Texte étudié =

+ + +

Publié

Six comédiennes mettent des coups de balai au Théâtre du Loup

Une photo de l'équipe du spectacle "Malgré qu'on me traite comme de la merde je suis quand même gentille". [Théâtre du Loup - Isabelle Meister]
"Malgré quʹon me traite comme de la merde, je suis quand même gentille" / Vertigo / 7 min. / le 6 octobre 2022
Jusqu'au 16 octobre, le metteur en scène Jérôme Richer présente à Genève "Malgré qu'on me traite comme de la merde, je suis quand même gentille". Six comédiennes à bloc racontent une grève et les conditions de travail des femmes de ménage et autres nettoyeuses.

Elles sont six femmes sur le plateau du Théâtre du Loup. Parce que dans ce métier, simple nettoyeuse, on trouve pratiquement que des femmes travailleuses à temps partiel. "Au-dessus, à la direction, ce sont toujours des hommes. Comme sur les machines d'ailleurs."

+ + +

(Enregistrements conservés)
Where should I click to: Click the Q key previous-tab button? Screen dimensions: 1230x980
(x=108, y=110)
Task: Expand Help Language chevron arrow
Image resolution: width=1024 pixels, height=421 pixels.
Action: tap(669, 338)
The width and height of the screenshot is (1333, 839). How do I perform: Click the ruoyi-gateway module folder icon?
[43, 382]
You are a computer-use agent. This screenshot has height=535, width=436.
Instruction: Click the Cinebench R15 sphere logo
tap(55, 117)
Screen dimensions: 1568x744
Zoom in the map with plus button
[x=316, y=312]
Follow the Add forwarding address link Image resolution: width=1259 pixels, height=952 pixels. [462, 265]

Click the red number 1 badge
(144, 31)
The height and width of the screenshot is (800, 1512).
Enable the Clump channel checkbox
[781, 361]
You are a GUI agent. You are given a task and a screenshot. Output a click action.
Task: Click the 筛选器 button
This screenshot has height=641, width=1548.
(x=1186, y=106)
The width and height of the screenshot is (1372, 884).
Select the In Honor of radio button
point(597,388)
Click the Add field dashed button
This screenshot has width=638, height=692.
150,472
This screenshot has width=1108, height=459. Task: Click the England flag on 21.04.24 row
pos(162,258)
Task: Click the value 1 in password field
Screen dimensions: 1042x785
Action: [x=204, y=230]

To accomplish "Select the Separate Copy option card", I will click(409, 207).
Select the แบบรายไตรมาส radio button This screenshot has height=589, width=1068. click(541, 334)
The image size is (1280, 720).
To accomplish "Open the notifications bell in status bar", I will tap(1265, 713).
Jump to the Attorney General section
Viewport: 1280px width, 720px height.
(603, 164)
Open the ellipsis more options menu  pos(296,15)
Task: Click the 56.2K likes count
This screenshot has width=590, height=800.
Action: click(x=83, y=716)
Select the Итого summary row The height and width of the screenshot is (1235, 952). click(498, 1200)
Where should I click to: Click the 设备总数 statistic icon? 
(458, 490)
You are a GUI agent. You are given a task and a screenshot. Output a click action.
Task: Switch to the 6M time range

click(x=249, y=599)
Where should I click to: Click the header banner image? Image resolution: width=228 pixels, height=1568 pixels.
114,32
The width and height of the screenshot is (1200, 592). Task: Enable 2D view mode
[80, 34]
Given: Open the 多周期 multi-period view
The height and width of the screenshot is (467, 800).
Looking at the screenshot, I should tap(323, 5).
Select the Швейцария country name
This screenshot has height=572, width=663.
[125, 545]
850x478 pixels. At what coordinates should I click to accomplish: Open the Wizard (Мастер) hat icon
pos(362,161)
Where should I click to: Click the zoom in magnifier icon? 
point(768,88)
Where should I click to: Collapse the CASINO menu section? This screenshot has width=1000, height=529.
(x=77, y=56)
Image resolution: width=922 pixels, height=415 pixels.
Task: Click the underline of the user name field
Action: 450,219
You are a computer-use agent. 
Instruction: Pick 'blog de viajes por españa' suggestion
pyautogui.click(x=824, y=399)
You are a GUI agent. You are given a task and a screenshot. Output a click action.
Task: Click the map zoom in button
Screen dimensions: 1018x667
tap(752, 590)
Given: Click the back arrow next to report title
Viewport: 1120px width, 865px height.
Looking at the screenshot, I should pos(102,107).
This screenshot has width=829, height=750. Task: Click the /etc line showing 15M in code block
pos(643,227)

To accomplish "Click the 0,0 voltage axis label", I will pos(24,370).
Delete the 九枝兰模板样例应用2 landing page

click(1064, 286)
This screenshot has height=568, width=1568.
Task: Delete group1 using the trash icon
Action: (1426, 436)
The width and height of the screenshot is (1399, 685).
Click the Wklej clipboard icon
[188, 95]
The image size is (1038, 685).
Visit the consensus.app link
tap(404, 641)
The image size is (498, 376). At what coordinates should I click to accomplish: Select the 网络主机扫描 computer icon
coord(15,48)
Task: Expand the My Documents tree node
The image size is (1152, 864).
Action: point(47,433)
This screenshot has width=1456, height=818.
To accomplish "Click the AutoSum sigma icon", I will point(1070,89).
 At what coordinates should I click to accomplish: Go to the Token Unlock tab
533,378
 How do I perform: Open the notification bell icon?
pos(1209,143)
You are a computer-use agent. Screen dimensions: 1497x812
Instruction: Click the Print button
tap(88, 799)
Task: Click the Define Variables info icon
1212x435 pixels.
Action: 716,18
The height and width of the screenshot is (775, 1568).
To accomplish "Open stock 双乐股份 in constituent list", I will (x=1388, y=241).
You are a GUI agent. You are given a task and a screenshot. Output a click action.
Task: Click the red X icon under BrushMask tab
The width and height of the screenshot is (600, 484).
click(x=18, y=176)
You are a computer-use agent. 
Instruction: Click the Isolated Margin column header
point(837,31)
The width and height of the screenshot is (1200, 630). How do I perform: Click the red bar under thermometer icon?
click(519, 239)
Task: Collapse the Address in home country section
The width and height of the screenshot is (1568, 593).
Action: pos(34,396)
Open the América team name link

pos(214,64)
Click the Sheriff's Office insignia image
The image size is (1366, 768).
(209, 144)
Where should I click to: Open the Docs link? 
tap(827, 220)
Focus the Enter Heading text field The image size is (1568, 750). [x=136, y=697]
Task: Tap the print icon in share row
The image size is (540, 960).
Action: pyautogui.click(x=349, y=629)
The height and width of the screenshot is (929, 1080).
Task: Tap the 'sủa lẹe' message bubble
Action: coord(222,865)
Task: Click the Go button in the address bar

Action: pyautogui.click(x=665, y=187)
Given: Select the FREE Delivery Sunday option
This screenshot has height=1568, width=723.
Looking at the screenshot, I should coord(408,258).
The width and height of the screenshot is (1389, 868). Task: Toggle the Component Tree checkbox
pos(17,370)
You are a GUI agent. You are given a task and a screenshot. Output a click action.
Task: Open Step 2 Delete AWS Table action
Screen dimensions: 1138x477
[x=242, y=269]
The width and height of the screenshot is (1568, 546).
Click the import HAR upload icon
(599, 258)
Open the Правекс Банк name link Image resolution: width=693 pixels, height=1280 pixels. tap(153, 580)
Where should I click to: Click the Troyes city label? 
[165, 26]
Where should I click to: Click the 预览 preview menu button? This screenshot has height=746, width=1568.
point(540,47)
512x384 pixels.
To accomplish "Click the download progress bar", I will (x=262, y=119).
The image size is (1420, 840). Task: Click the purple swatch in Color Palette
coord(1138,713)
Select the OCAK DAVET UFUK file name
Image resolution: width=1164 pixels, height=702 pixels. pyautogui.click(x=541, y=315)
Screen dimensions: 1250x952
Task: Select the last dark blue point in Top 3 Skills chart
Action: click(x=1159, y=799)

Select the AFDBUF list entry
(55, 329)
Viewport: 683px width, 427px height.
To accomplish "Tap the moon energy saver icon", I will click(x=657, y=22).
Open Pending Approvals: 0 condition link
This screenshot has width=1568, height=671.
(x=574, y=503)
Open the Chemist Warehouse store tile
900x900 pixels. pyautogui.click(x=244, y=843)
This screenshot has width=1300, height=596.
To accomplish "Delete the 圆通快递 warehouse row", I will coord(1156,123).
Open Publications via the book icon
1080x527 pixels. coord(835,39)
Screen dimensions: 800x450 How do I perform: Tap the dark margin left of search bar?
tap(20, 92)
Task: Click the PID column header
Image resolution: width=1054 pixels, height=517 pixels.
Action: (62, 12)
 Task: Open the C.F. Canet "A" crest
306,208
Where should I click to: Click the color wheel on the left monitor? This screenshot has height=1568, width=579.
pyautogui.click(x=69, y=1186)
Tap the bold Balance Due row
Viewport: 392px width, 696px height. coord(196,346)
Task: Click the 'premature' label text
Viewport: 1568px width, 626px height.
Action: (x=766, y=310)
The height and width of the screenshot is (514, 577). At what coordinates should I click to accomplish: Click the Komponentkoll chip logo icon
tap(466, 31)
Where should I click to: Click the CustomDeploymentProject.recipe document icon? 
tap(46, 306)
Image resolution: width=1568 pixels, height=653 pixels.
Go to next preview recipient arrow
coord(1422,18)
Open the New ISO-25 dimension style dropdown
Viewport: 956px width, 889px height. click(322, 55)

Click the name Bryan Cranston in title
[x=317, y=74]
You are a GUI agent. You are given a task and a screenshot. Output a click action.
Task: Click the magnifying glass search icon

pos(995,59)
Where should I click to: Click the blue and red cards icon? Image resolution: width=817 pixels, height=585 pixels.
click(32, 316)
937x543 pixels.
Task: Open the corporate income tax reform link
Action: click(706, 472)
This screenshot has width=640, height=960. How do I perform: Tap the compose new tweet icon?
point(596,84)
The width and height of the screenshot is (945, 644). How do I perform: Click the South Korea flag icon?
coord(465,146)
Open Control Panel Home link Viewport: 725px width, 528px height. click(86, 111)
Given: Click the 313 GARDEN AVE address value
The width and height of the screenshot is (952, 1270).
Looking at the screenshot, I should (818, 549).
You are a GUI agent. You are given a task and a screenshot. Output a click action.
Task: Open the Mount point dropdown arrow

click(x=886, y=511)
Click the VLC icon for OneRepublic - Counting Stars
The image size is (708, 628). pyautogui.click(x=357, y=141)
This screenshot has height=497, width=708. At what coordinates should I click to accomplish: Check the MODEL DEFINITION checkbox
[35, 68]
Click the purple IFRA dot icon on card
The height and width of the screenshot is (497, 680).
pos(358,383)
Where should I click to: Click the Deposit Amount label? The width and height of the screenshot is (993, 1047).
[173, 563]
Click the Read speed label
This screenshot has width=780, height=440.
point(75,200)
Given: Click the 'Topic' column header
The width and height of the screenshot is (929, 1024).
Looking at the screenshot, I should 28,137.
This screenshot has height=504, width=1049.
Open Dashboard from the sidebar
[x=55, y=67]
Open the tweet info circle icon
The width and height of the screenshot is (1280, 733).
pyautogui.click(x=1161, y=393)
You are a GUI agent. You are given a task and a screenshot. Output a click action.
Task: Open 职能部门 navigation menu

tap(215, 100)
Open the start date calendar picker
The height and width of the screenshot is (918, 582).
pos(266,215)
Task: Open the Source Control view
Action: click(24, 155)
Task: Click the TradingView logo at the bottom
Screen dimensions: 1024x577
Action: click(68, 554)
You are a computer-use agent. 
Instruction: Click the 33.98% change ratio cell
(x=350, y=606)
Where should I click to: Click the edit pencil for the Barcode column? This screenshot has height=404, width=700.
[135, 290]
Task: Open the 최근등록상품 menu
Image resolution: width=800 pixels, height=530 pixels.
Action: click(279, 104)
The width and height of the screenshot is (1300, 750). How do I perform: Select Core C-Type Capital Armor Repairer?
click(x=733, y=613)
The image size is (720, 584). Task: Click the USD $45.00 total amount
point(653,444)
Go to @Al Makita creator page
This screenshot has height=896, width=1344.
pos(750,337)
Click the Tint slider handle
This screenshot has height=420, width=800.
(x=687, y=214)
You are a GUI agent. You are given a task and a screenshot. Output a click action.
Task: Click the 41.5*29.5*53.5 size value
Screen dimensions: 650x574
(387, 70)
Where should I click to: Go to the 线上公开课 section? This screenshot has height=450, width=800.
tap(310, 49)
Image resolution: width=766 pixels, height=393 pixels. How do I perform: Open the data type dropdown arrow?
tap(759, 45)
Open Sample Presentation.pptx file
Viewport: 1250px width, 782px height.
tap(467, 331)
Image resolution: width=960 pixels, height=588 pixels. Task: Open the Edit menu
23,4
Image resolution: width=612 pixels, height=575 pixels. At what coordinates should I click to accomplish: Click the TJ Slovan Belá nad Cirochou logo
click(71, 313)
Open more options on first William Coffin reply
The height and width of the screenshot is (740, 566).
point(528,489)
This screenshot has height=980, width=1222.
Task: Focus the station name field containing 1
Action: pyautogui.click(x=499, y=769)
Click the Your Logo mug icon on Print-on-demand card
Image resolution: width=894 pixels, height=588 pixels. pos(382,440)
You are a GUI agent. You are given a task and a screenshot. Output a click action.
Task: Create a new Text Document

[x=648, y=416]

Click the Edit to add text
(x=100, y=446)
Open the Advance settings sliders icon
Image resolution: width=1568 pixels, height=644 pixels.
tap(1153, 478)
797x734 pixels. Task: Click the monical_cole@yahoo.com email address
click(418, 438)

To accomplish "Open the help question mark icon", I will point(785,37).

+ + +

Consignes =
1. D'après l'article sur le spectacle, jusqu'à quelle date la pièce est-elle présentée à Genève ?
2. Extrayez de l'article sur le spectacle le passage allant de « Six comédiennes mettent » jusqu'à « et autres nettoyeuses. » inclus.
Vous n'aurez pas besoin des données pour ce travail.

Réponses =
1. Jusqu'au 16 octobre.

2.
Six comédiennes mettent des coups de balai au Théâtre du Loup

Une photo de l'équipe du spectacle "Malgré qu'on me traite comme de la merde je suis quand même gentille". [Théâtre du Loup - Isabelle Meister]
"Malgré quʹon me traite comme de la merde, je suis quand même gentille" / Vertigo / 7 min. / le 6 octobre 2022
Jusqu'au 16 octobre, le metteur en scène Jérôme Richer présente à Genève "Malgré qu'on me traite comme de la merde, je suis quand même gentille". Six comédiennes à bloc racontent une grève et les conditions de travail des femmes de ménage et autres nettoyeuses.